### Text section:
At the January Homeless Forum, representatives of New York City agencies and elected officials filled the air with homilies. If we were to believe their tales of programs and services and how good they are at their jobs – we would not have a homeless challenge. The streets of New York, the Bronx, Brooklyn, Queens and Staten Island would all look like a NY&Co brochure with Taylor Swift sharing her delight with being a New Yorker. Unfortunately the people tasked with finding a path to solving the dilemma are exactly the same people who have brought us to this incredibly horrific point.

Poorism as Tourism

Perhaps the answer to the New York street population is to formalize Poorism (also known as Slumming and Ghetto Tourism). What is Poorism? It is a label applied to slum tours or other experiences that bring visitors into extremely impoverished areas of the world. It can be entirely voyeuristic if all visitors are doing is staring and taking photos; however, it can be a way to generate income – not only for the tour operator but for the people living in the communities being visited.

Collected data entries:
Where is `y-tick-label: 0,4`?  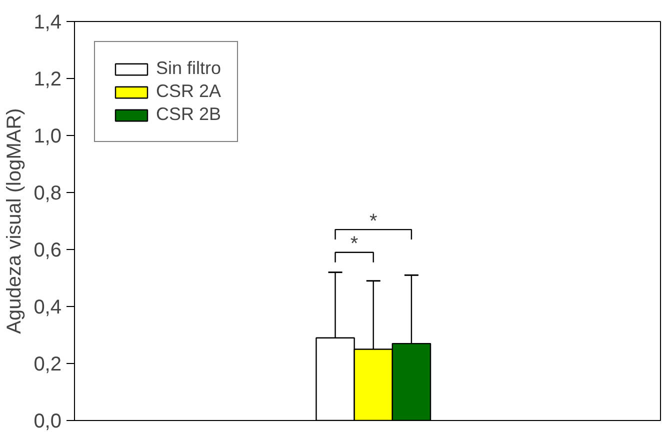 y-tick-label: 0,4 is located at coordinates (48, 307).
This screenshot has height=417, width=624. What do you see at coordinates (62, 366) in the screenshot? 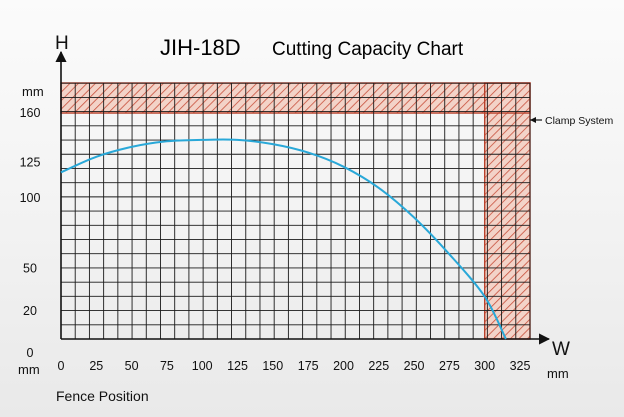
I see `x-tick-label: 0` at bounding box center [62, 366].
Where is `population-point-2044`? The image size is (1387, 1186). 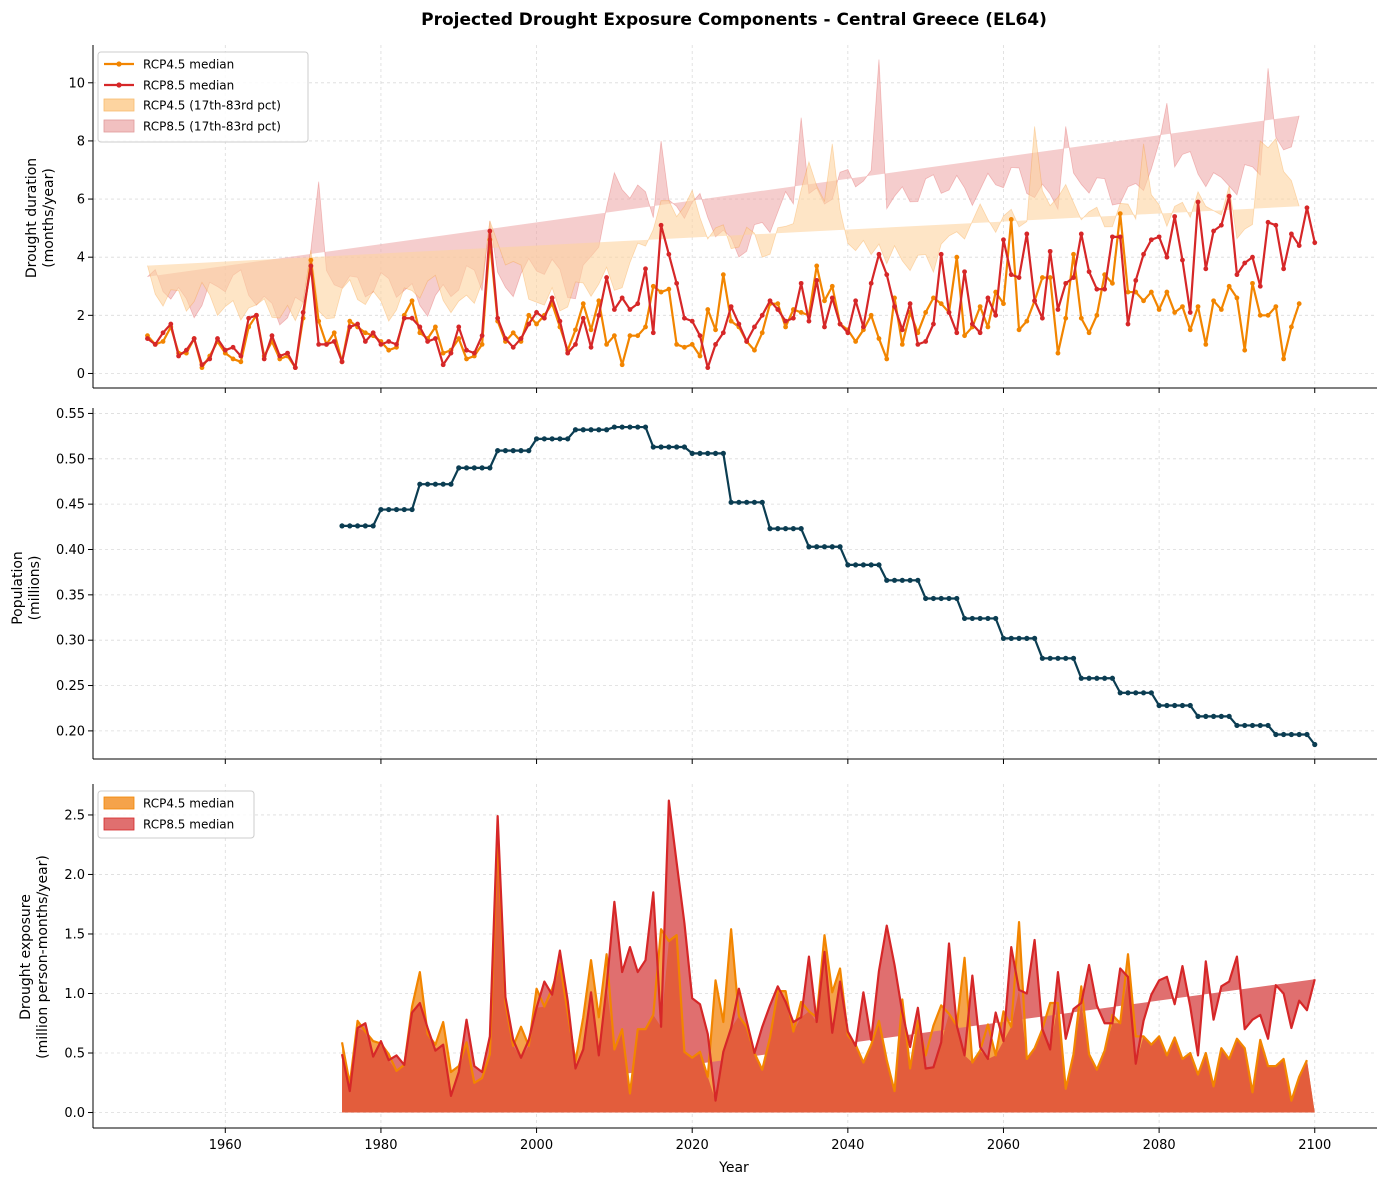 population-point-2044 is located at coordinates (879, 565).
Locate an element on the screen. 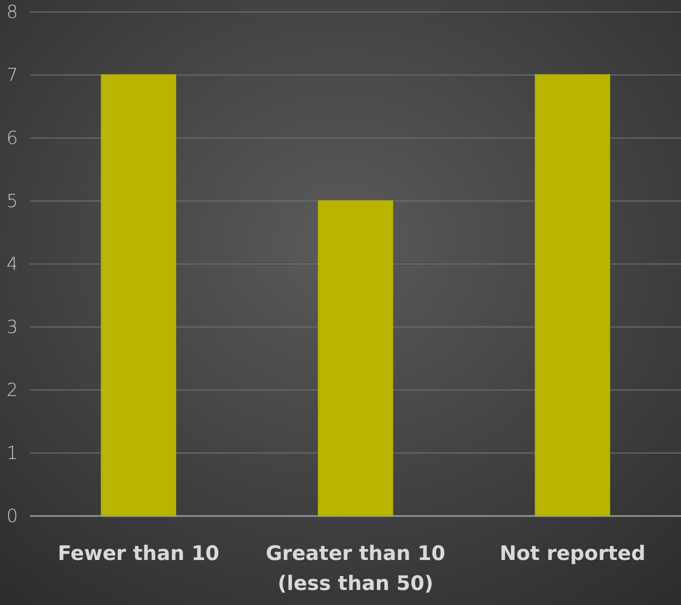 The height and width of the screenshot is (605, 681). x-tick-label: Not reported is located at coordinates (573, 553).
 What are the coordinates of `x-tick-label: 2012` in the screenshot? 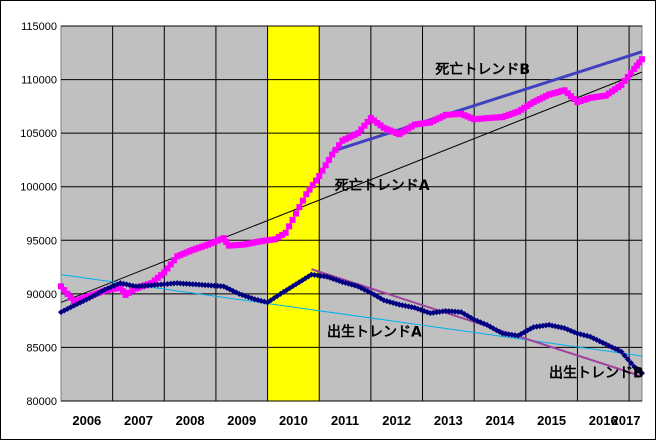 It's located at (396, 420).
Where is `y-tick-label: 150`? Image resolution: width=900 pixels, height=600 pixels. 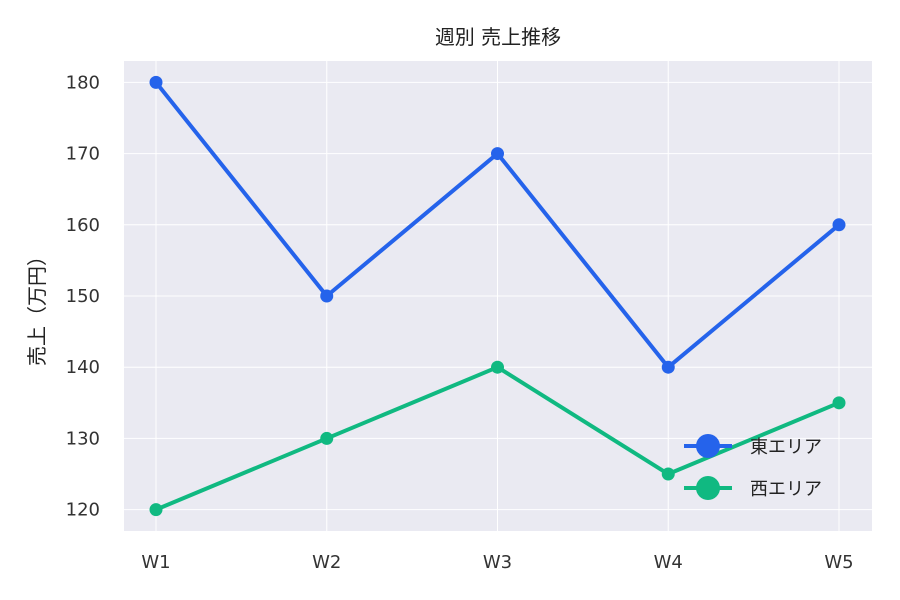
y-tick-label: 150 is located at coordinates (83, 296).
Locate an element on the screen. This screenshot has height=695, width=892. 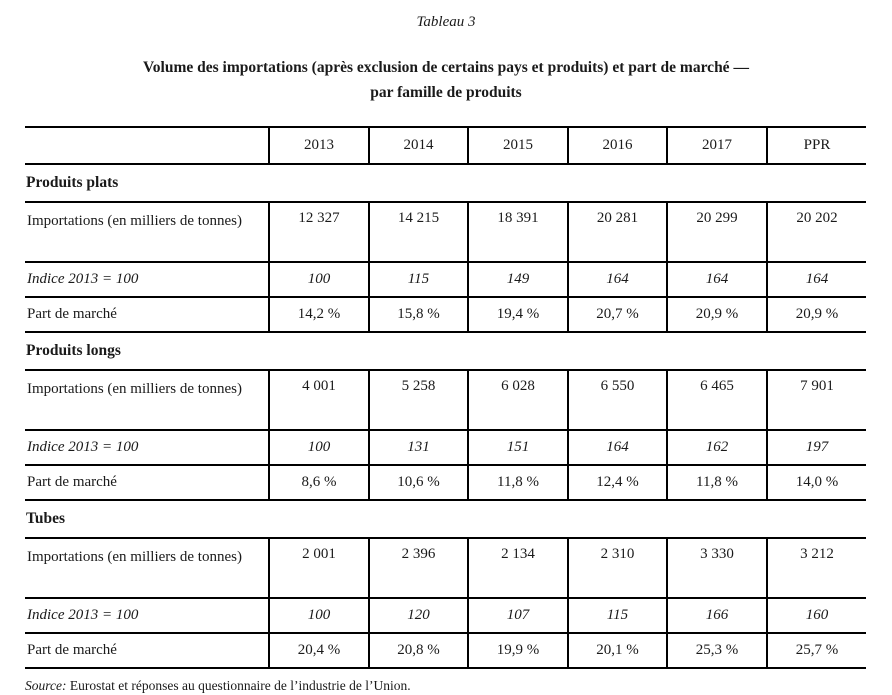
value-cell: 20 299 is located at coordinates (717, 232).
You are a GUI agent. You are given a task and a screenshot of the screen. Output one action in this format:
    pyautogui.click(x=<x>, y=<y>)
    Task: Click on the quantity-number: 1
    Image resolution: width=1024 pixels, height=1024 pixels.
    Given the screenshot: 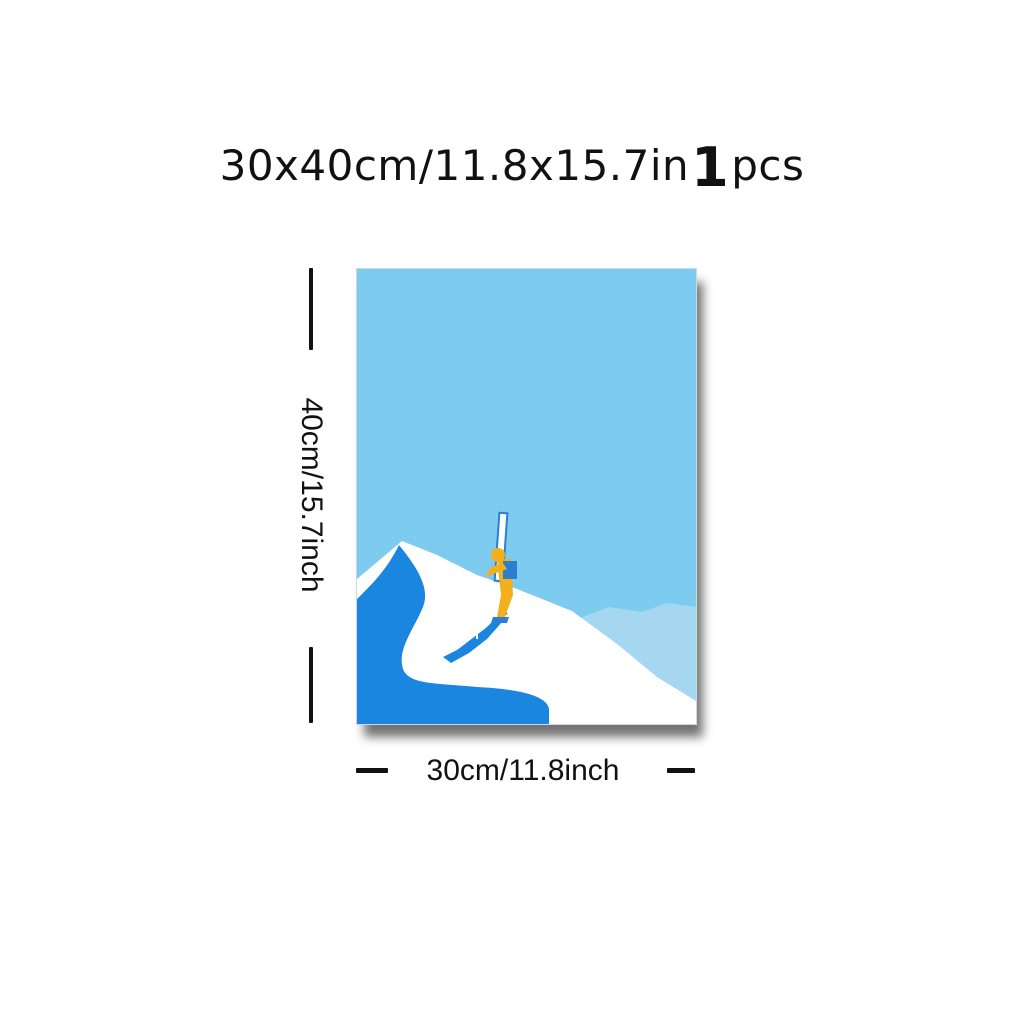 What is the action you would take?
    pyautogui.click(x=710, y=168)
    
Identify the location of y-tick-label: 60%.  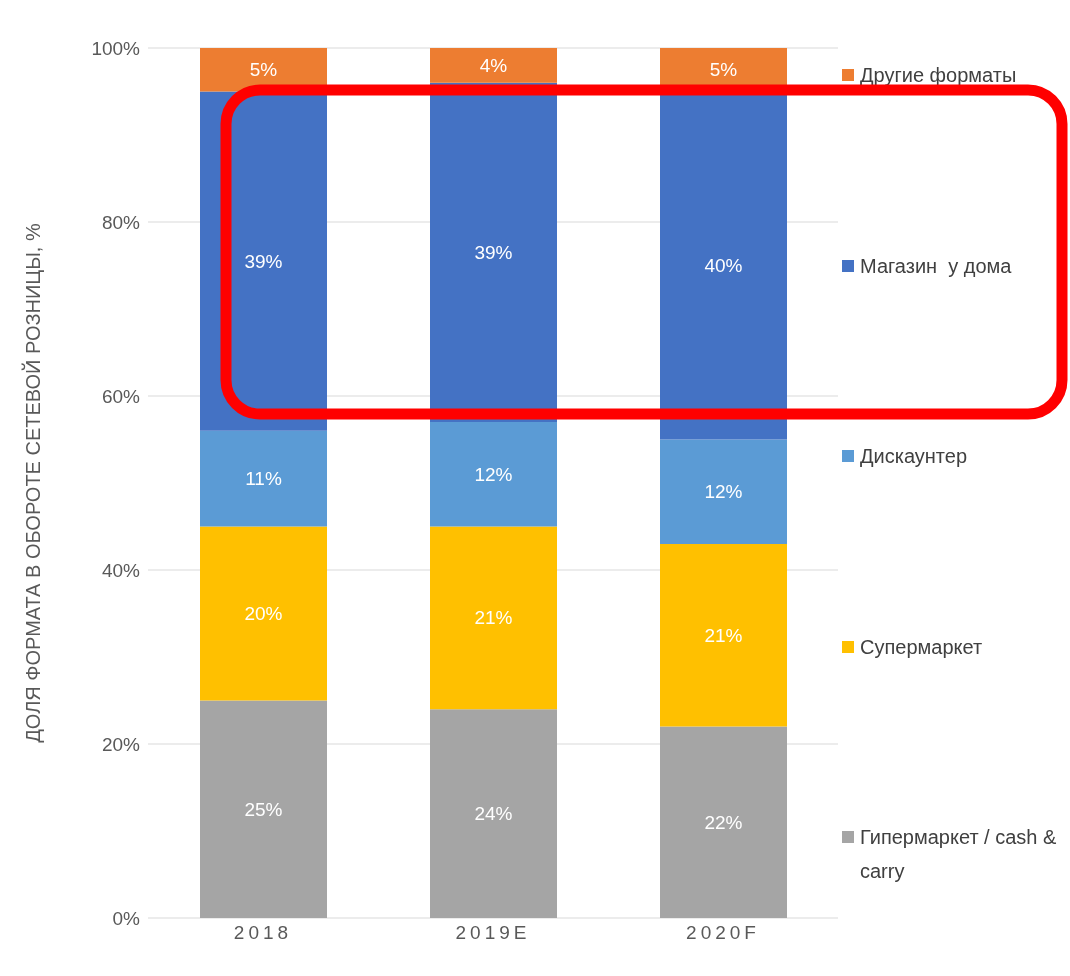
(121, 396).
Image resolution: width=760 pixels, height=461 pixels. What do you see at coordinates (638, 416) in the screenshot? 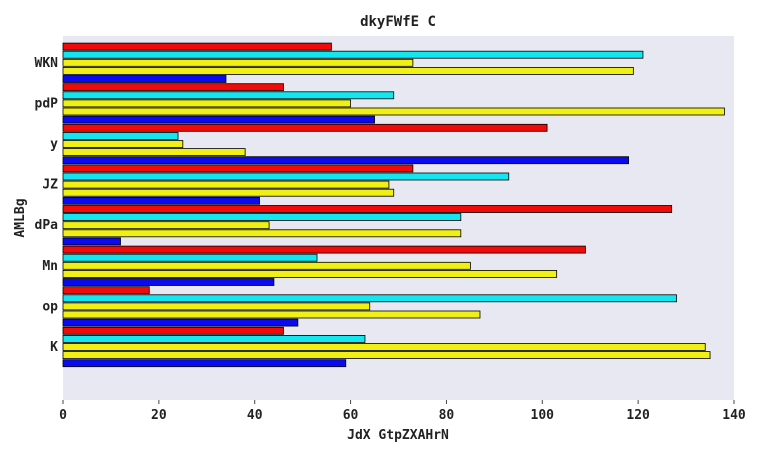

### Exercises:
1. Swap "location" for "position" in the listing, in the lines from the one holding "Identify the location of y-tick-label: 60%." through the end of the listing, both included. Give back only those lines, leaving out the pictures.
2. Carry on the piece about New York's homeless and poorism, starting right after its last sentence.

### Results of the tasks:
1.
Identify the position of y-tick-label: 60%.  
(121, 396).
Image resolution: width=760 pixels, height=461 pixels. What do you see at coordinates (638, 416) in the screenshot? 

2.
Poorism was popular in New York at the end of the 19th century when wealthy people in New York City visited the Bowery and the Five Points area of the Lower East Side where poor immigrants lived, to “see how the other half lives.” During this time, faddish New Yorkers could see “Hebrews,” “squalid… neighborhoods and tenements – crowded with sweltering humanity.” Travel guidebooks offered routes through the Bowery and Five Points while businesses (the first slum tour operators) organized visits through New York City, Chicago and San Francisco.

Slowly slum tourism lost the façade of humanitarian efforts and catered to the wealthy persons desire to see the “exotic, impoverished immigrant communities.”

Poorism has reemerged and is now popular in Detroit, India, Brazil, and Kenya. In the mid-1980s Favela Tours starting walking trips through the notorious slum neighborhoods of Rio and Face to Face Tours started guiding the curious through Soweto, then an all-black township at the southwestern edge of Johannesburg, South Africa. More than 20 years later, Jimmy Ntintili, Founder of Face to Face claims to have guided more than a million people through Soweto. Since then other companies have gotten into the Poorism business and have organized tours of impoverished areas from the Kibera slums of Nairobi to the Dharavi slums of Mumbai, India.

Some people believe that the renewed interest in Poorism is related to the general increase in tourism linked to the desire of travelers who are looking for what is “authentic.” Tourists are tired of the artificially constructed landscapes (think Disney and gated man-made resorts) and are eager to seek out the “unfamiliar real world.”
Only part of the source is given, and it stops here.